Required work -
From first line to last, the records below are to be duplicated exactly.

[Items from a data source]
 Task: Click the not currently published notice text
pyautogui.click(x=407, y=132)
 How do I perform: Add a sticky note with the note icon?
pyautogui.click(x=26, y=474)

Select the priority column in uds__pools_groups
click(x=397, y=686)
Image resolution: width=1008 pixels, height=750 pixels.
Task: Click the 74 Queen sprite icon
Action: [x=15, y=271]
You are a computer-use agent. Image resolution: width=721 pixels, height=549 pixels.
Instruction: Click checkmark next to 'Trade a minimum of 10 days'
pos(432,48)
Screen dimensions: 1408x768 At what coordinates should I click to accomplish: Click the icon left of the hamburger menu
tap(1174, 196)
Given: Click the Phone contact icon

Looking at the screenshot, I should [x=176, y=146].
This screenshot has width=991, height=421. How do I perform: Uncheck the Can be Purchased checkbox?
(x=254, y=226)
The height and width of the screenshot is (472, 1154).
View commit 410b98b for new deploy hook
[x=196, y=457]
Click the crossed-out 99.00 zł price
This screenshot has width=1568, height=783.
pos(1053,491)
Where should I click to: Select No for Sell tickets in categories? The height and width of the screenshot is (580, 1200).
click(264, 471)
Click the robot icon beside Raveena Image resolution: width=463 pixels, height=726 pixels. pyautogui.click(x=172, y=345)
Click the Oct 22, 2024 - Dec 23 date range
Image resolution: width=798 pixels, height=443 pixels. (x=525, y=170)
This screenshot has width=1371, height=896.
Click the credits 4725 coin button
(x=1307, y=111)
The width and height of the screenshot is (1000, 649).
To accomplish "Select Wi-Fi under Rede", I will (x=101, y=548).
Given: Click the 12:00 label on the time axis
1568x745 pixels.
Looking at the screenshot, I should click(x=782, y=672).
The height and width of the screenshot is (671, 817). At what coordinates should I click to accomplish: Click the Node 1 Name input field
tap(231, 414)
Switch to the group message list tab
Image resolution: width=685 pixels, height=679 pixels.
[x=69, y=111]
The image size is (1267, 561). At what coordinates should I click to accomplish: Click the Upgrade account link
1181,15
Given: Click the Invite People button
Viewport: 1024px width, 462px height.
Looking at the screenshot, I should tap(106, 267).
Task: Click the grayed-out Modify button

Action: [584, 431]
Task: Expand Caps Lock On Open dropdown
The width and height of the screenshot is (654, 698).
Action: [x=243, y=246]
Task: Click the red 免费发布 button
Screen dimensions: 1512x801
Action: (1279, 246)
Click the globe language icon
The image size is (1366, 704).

Answer to the exercise -
 Task: Click the not currently published notice text
pyautogui.click(x=407, y=132)
 How do I perform: Add a sticky note with the note icon?
pyautogui.click(x=26, y=474)

Select the priority column in uds__pools_groups
click(x=397, y=686)
Image resolution: width=1008 pixels, height=750 pixels.
Task: Click the 74 Queen sprite icon
Action: [x=15, y=271]
You are a computer-use agent. Image resolution: width=721 pixels, height=549 pixels.
Instruction: Click checkmark next to 'Trade a minimum of 10 days'
pos(432,48)
Screen dimensions: 1408x768 At what coordinates should I click to accomplish: Click the icon left of the hamburger menu
tap(1174, 196)
Given: Click the Phone contact icon

Looking at the screenshot, I should [x=176, y=146].
This screenshot has width=991, height=421. How do I perform: Uncheck the Can be Purchased checkbox?
(x=254, y=226)
The height and width of the screenshot is (472, 1154).
View commit 410b98b for new deploy hook
[x=196, y=457]
Click the crossed-out 99.00 zł price
This screenshot has width=1568, height=783.
pos(1053,491)
Where should I click to: Select No for Sell tickets in categories? The height and width of the screenshot is (580, 1200).
click(264, 471)
Click the robot icon beside Raveena Image resolution: width=463 pixels, height=726 pixels. pyautogui.click(x=172, y=345)
Click the Oct 22, 2024 - Dec 23 date range
Image resolution: width=798 pixels, height=443 pixels. (x=525, y=170)
This screenshot has width=1371, height=896.
Click the credits 4725 coin button
(x=1307, y=111)
The width and height of the screenshot is (1000, 649).
To accomplish "Select Wi-Fi under Rede", I will (x=101, y=548).
Given: Click the 12:00 label on the time axis
1568x745 pixels.
Looking at the screenshot, I should click(x=782, y=672).
The height and width of the screenshot is (671, 817). At what coordinates should I click to accomplish: Click the Node 1 Name input field
tap(231, 414)
Switch to the group message list tab
Image resolution: width=685 pixels, height=679 pixels.
[x=69, y=111]
The image size is (1267, 561). At what coordinates should I click to accomplish: Click the Upgrade account link
1181,15
Given: Click the Invite People button
Viewport: 1024px width, 462px height.
Looking at the screenshot, I should tap(106, 267).
Task: Click the grayed-out Modify button

Action: [584, 431]
Task: Expand Caps Lock On Open dropdown
The width and height of the screenshot is (654, 698).
Action: [x=243, y=246]
Task: Click the red 免费发布 button
Screen dimensions: 1512x801
Action: (1279, 246)
Click the globe language icon
The image size is (1366, 704).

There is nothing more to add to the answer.